◆ TASK STATEMENT ◆
Which lines run from the one containing "This screenshot has height=245, width=509." down to the final line of the entries below? Pull them out and reproduce them word for word, including both the starting line and the last line.

--- START ---

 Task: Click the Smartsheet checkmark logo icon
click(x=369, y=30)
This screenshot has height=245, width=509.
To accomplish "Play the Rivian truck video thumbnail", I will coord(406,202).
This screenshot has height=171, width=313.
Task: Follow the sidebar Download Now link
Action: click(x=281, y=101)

--- END ---

◆ REPLY TO THE TASK ◆
This screenshot has height=245, width=509.
To accomplish "Play the Rivian truck video thumbnail", I will coord(406,202).
This screenshot has height=171, width=313.
Task: Follow the sidebar Download Now link
Action: click(x=281, y=101)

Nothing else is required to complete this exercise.